Numa altura em que, pelo mundo fora, se clama cada vez com mais ressonância por uma maior solidariedade e humanismo entre os povos e nesta dinâmica uma generalizada repulsa pelas atrocidades de que o povo palestiniano é vítima, eis que surge a deliberação da Assembleia Geral da ONU de 18 de setembro, votada por uma maioria de 2/3 dos seus membros (124, quando a ONU tem 193 membros), no sentido de exigir que Israel ponha termo à sua presença ilegal em Gaza, na Cisjordânia ocupada e Jerusalém Oriental, a cessação de novos colunatos, a restituição de terras e propriedades usurpadas e o regresso de palestinianos deslocados, no prazo de um ano.
Um prazo, diga-se de passagem, algo dilatado para Israel continuar com as suas investidas, havendo por isso quem interrogue pela não utilização do dispositivo de intervenção da Força Militar de Paz da ONU no caso presente, postura que contrasta com a prontidão com que agiu noutras paragens como o Ruanda, Kosovo e outros.
Os EUA foram um dos 14 países que votou contra a deliberação. Assumido que as constantes visitas de Anthony Blinken ao Médio Oriente não são de recreio, as mesmas mais se revestem de vendedor de promessas angélicas, permitindo incessantes adiamentos para a solução do conflito, sempre propícias para as Forças Armadas continuarem com as atrocidades (os tais 10% do acordo que ainda falta atingir) e a propulsão da indústria armamentista.
Do contexto gerado, há três situações desastrosas a temer e que despontam no horizonte: o sofrimento e dizimação do povo palestiniano, um crescente antissemitismo israelita e o alastramento de uma guerra generalizada pelo Médio Oriente.

### Listagem extraída de uma coleção
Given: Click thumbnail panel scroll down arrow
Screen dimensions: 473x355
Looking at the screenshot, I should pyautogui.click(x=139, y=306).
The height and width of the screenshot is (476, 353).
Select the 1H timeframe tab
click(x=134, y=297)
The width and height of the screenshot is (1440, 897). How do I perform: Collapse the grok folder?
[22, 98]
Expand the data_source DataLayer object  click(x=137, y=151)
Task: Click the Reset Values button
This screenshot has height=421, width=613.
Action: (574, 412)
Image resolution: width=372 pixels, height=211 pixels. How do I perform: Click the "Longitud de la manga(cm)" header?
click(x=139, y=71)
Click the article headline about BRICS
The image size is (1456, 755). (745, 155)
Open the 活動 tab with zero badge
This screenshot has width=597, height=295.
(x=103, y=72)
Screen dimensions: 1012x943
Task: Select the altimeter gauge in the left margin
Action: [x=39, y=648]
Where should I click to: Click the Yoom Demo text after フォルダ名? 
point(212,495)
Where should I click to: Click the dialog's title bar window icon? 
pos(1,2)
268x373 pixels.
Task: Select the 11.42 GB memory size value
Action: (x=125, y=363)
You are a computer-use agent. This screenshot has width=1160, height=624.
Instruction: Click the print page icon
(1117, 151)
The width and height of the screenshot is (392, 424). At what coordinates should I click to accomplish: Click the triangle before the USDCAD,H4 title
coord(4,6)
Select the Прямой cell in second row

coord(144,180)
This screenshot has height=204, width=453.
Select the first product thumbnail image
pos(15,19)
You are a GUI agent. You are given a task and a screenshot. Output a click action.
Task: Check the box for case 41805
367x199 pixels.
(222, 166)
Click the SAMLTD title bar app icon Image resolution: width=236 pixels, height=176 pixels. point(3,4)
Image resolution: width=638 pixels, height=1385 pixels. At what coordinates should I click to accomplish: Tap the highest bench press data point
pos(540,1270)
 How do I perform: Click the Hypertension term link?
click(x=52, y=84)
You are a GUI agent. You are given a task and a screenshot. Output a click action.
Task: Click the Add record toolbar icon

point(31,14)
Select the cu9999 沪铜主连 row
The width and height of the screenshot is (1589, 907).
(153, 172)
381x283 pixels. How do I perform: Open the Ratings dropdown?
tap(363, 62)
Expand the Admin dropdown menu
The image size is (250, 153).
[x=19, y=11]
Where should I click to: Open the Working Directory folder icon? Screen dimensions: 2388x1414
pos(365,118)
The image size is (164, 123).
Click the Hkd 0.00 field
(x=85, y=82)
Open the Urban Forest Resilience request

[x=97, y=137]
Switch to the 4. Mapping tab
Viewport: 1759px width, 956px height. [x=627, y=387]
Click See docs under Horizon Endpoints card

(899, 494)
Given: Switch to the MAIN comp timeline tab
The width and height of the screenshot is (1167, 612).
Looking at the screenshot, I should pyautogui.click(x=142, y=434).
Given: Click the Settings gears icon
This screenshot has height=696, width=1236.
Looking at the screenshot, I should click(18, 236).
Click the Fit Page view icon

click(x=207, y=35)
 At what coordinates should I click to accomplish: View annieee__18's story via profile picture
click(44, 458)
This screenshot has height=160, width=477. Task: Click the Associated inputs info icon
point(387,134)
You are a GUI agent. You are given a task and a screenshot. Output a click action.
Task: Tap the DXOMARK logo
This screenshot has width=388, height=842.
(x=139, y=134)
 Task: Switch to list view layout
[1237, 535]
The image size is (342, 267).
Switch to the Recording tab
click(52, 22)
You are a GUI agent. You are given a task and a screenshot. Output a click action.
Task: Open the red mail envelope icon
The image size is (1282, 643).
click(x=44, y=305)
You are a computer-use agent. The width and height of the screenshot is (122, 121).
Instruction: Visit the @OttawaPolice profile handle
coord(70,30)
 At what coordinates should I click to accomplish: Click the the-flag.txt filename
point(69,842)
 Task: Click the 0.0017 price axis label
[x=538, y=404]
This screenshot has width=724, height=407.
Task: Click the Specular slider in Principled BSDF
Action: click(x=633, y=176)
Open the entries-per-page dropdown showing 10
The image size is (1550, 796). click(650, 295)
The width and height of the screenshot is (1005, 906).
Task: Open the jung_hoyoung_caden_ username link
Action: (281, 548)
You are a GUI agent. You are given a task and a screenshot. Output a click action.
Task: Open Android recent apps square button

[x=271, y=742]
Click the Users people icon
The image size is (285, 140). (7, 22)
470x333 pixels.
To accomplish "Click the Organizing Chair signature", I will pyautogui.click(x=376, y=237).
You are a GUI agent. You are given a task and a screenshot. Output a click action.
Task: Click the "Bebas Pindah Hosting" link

### O QUE SE PEDE
Dê seguimento ao texto sobre a resolução da ONU, começando logo após a última frase apresentada. A listagem não tem qualquer relação com o texto sobre a resolução da ONU.

### RESPOSTA AO EXERCÍCIO
Quo Vadis Israel?
A tónica é avaliar a credibilidade ética de um Estado e, por tabela, de todo um estrato populacional (exceções aparte), ao qual historicamente se tem atribuído foros de ‘povo eleito’. Urge sublinhar a este respeito que semitismo diz respeito tanto a árabes como a judeus, pois, em termos bíblicos, ambos descendem de Abraão (os árabes – descendentes de Ismael, 1º filho de Abraão, nascido da escrava Agar, e os judeus – descendentes de Isaac, 2º filho de Abraão, nascido da esposa Sara).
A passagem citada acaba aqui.